Building Scalable Product Configurators: A Three-Generation Pipeline
The 'Three-Generation Pipeline' is a term we developed internally to describe how serious configurator projects evolve — not in one clean arc, but in three distinct architectural generations, each requiring a conscious decision to rebuild rather than iterate.
Generation one is the proof-of-concept. For luxury projects, this usually means Unreal Engine's Variant Manager, hardcoded logic, static camera setups, and a UI bolted on top. It gets you to a demo fast. The NORQAIN Wild ONE of 1 started here — built under a 4-month deadline for Watches & Wonders 2024. Gen one configurators have one job: prove the concept is worth pursuing. They do it well. But they are not meant to scale.

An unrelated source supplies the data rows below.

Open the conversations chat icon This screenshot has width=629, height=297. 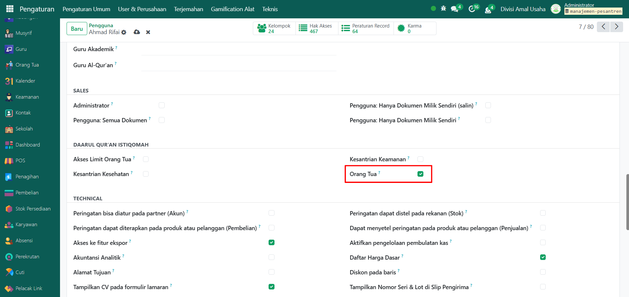[455, 9]
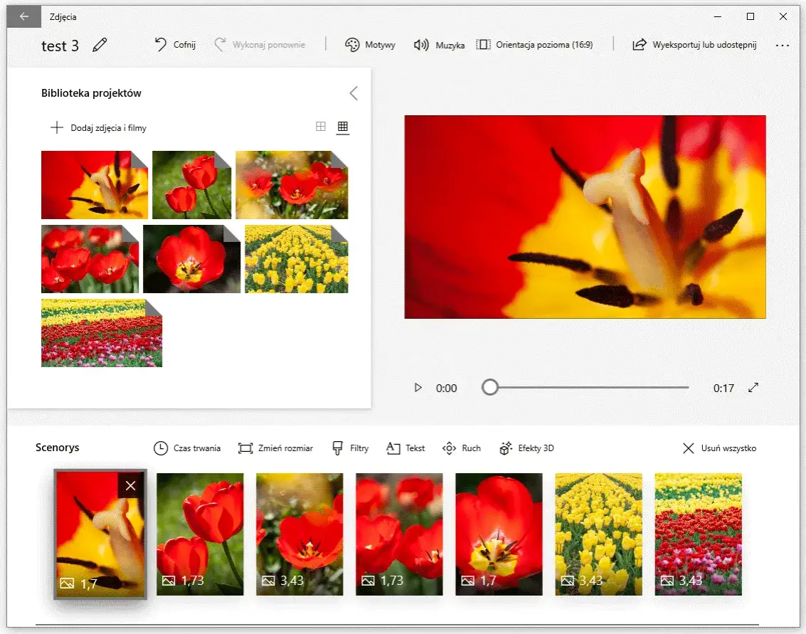Screen dimensions: 806x634
Task: Switch library to the small grid view
Action: click(x=343, y=127)
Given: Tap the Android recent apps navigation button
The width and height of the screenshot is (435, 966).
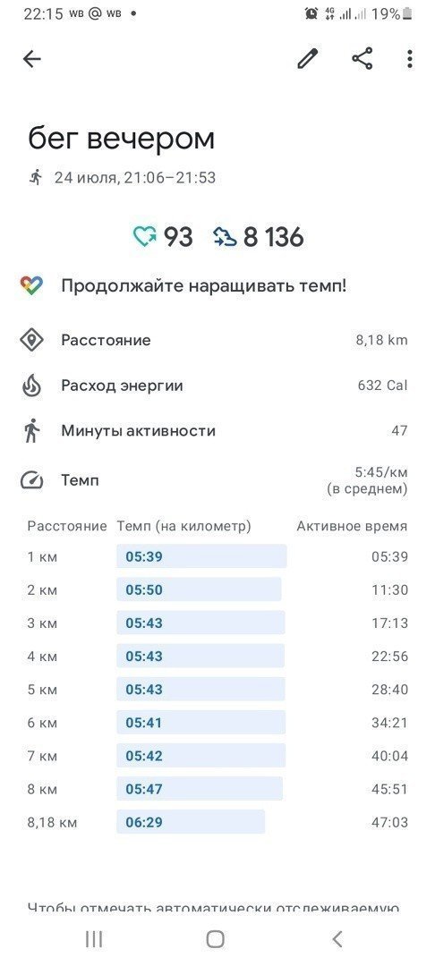Looking at the screenshot, I should (94, 939).
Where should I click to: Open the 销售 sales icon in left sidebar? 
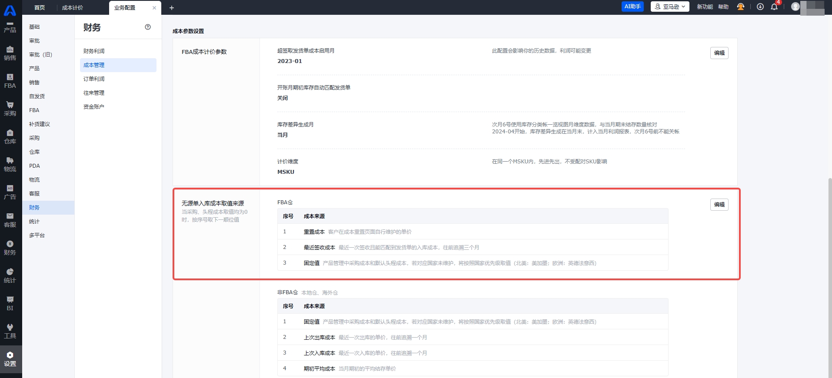(10, 53)
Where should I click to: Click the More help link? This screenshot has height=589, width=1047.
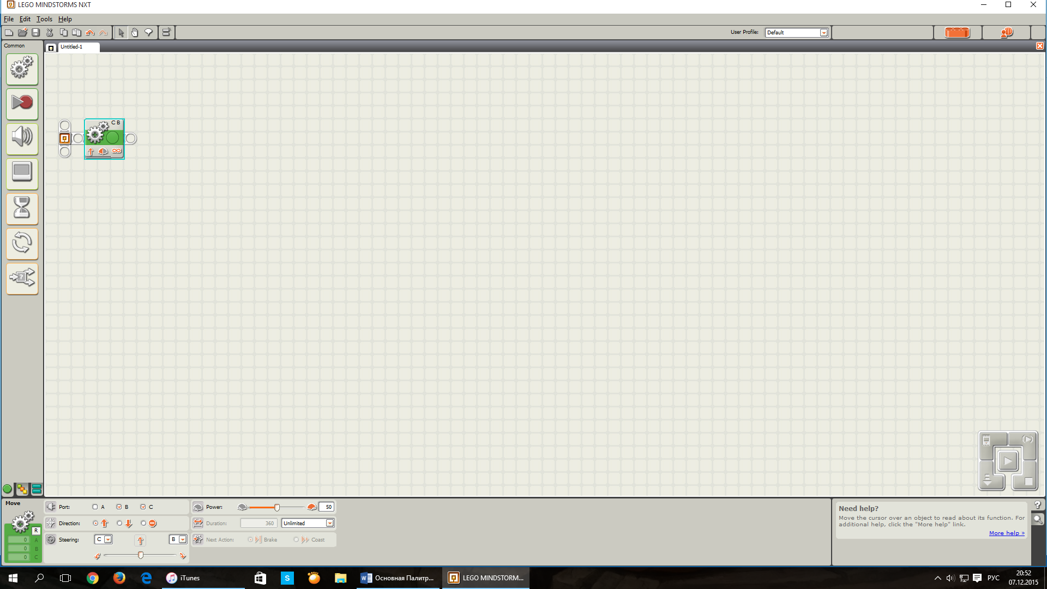pyautogui.click(x=1007, y=532)
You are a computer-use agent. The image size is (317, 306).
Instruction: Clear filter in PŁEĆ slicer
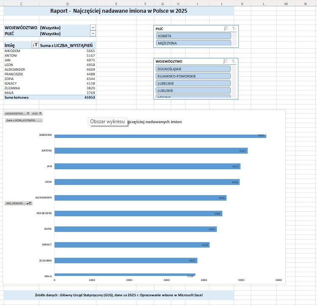point(234,28)
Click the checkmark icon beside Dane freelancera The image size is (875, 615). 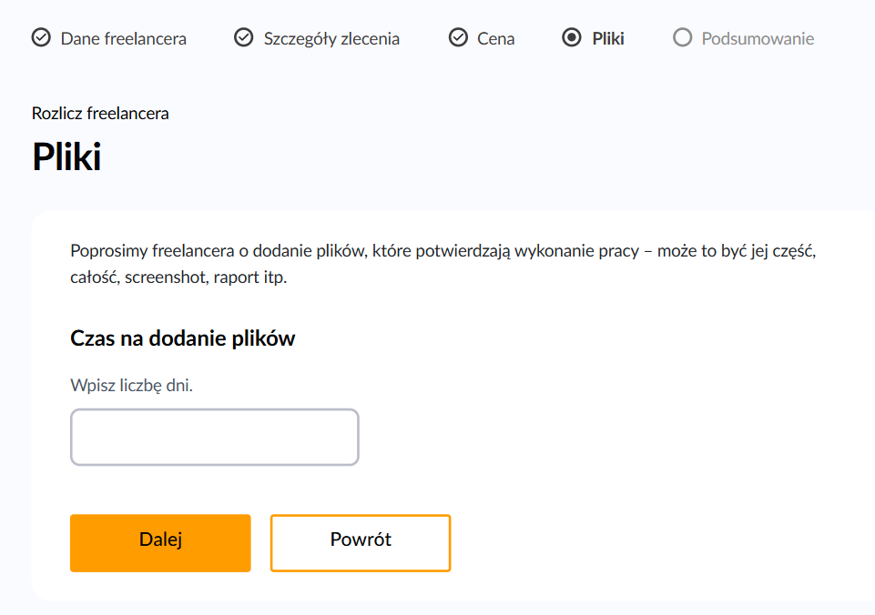(x=41, y=38)
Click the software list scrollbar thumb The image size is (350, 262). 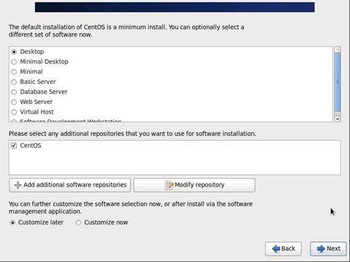[337, 82]
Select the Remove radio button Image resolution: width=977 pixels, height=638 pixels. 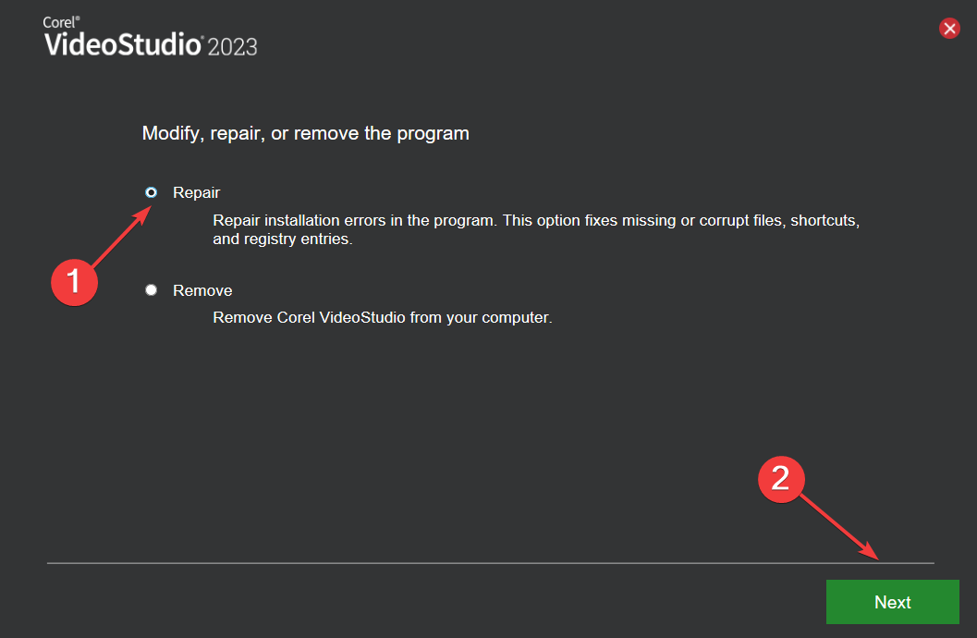point(152,290)
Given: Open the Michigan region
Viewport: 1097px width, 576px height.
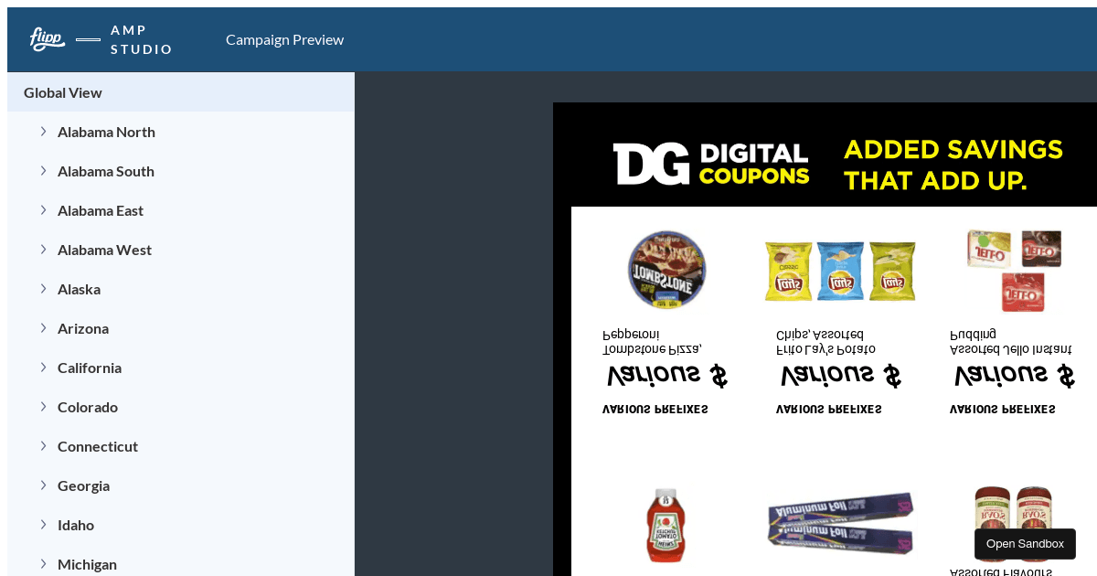Looking at the screenshot, I should point(87,564).
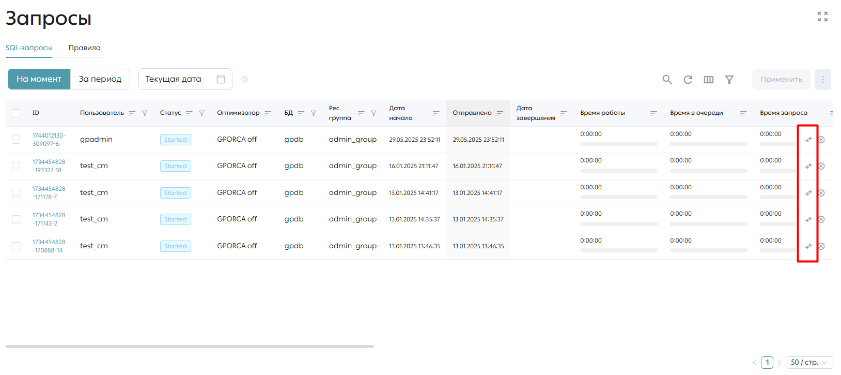Open the toolbar filter funnel icon
Image resolution: width=841 pixels, height=375 pixels.
click(x=729, y=80)
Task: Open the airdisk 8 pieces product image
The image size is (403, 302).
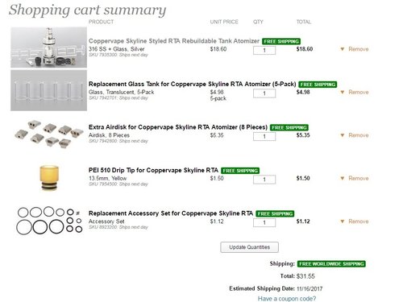Action: click(x=48, y=134)

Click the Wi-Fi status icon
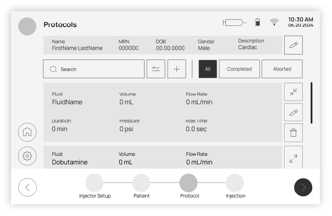274,22
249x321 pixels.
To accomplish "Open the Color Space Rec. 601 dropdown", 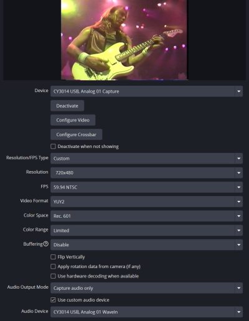I will (x=146, y=216).
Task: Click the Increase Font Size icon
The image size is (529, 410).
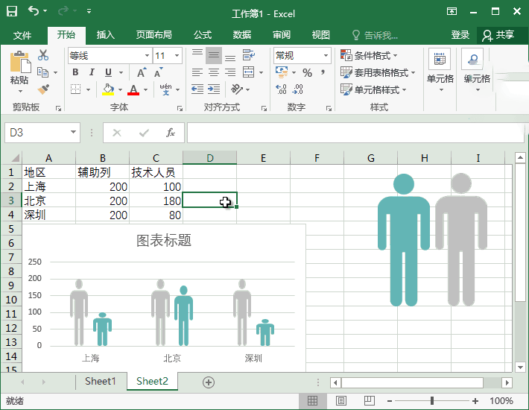Action: point(141,72)
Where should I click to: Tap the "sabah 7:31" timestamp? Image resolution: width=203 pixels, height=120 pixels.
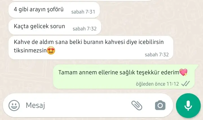pyautogui.click(x=83, y=12)
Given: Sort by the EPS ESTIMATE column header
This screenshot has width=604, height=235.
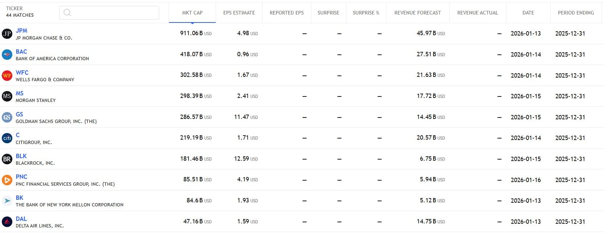Looking at the screenshot, I should pyautogui.click(x=239, y=13).
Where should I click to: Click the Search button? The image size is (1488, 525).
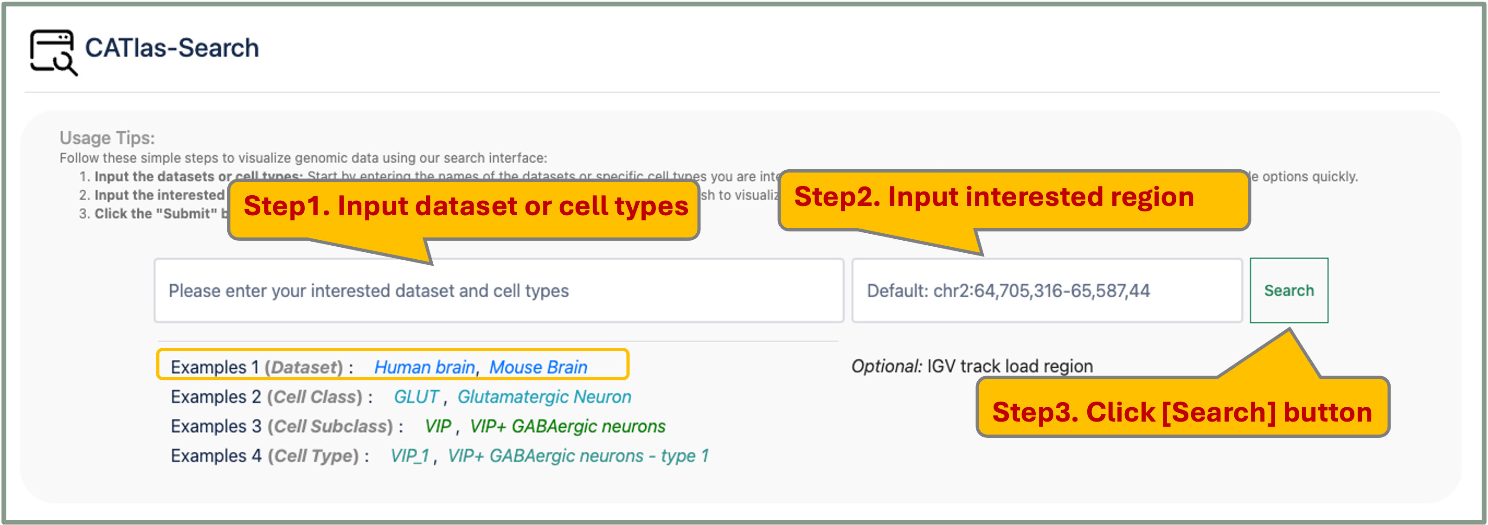tap(1289, 291)
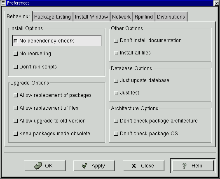Open the Distributions tab

(171, 17)
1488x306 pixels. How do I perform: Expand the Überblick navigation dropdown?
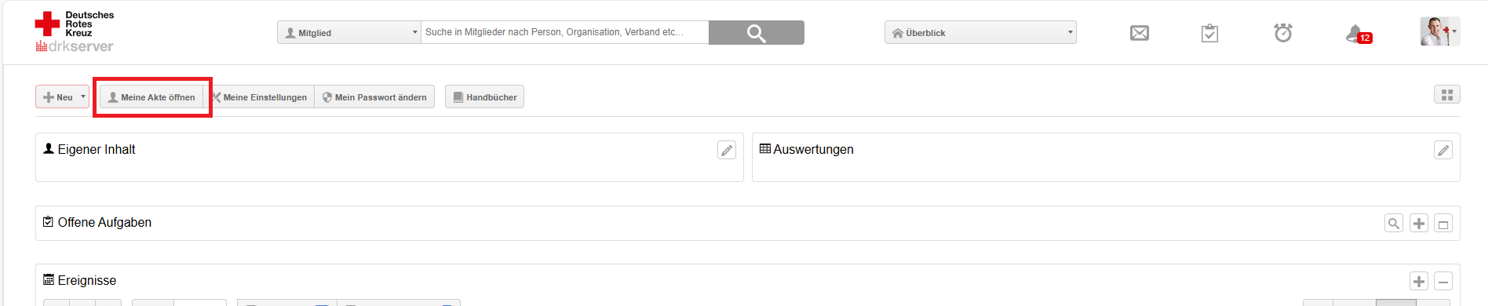(x=980, y=33)
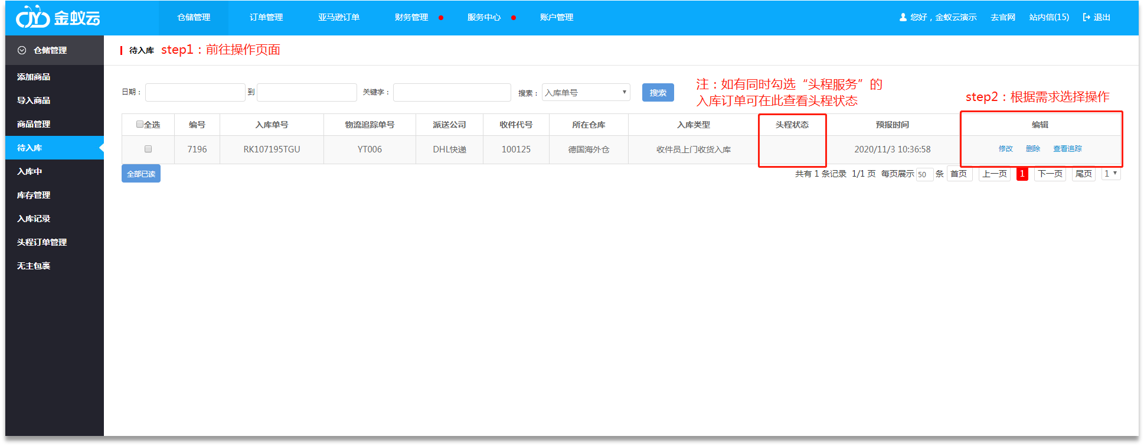Click the user profile icon in header
Image resolution: width=1144 pixels, height=446 pixels.
pyautogui.click(x=903, y=17)
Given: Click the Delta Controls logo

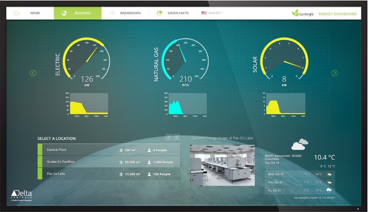Looking at the screenshot, I should coord(22,195).
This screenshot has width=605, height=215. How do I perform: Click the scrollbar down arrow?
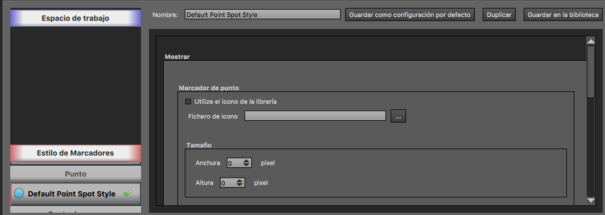[590, 200]
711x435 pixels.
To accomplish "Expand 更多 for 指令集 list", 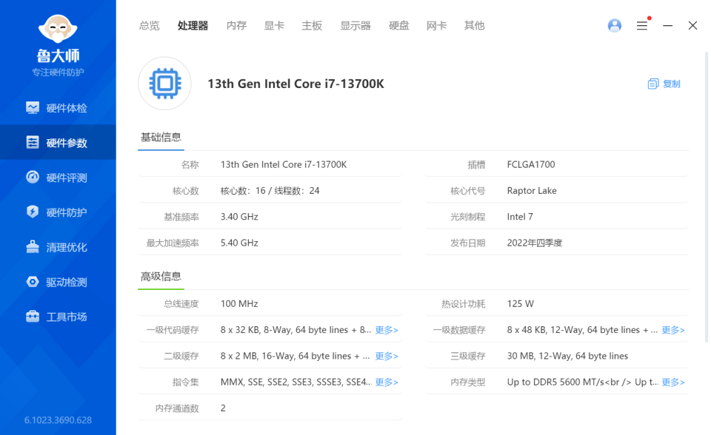I will [x=387, y=382].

The problems emerge immediately after launch. Every new option requires manual Variant Manager work. Materials are baked rather than procedural. UI changes mean touching Unreal directly. Business rules — pricing logic, availability rules, regional variants — live inside Blueprints, making them invisible to anyone without Unreal access. The system is owned by developers, not by the brand.
Generation two fixes the architecture. The core shift: separate data from logic, and logic from presentation. Options, combinations, pricing, and rules move into structured data assets — or better, into a backend the brand can manage without touching Unreal. The UI moves out of Unreal entirely; in our case, into React, connected via Socket.IO. The Unreal runtime becomes a renderer, not a decision-maker. This is where configurators become products rather than demos.
But Gen two still carries architectural debt. Data might live in Unreal's asset system rather than in a proper backend. The pipeline between content authoring and runtime is slow. Small changes still require full rebuilds. Cross-platform support is bolted on rather than native.
Generation three is the platform. Core logic moves from Blueprints to C++. Data ownership transfers entirely to the backend — Unreal becomes a pure rendering client. The system supports hot-patching: configurations, pricing, and rules update without touching the executable. Multiple output formats — PC, WebGL, Pixel Streaming, mobile — share a single source of truth. At this stage, non-technical staff can manage the full catalog without developer involvement.
The jump between generations is not about adding features. It is about recognizing when the architecture has become the bottleneck — and having the courage to rebuild rather than patch. In our experience, most teams wait too long. The signal is consistent: when fixing one thing breaks two others, you are already overdue.
For teams planning their first configurator, our advice: design for Gen two from the start, even if you are building Gen one. The decisions that are hardest to undo — where data lives, who owns it, how the UI connects to the engine — are the ones made in the first sprint.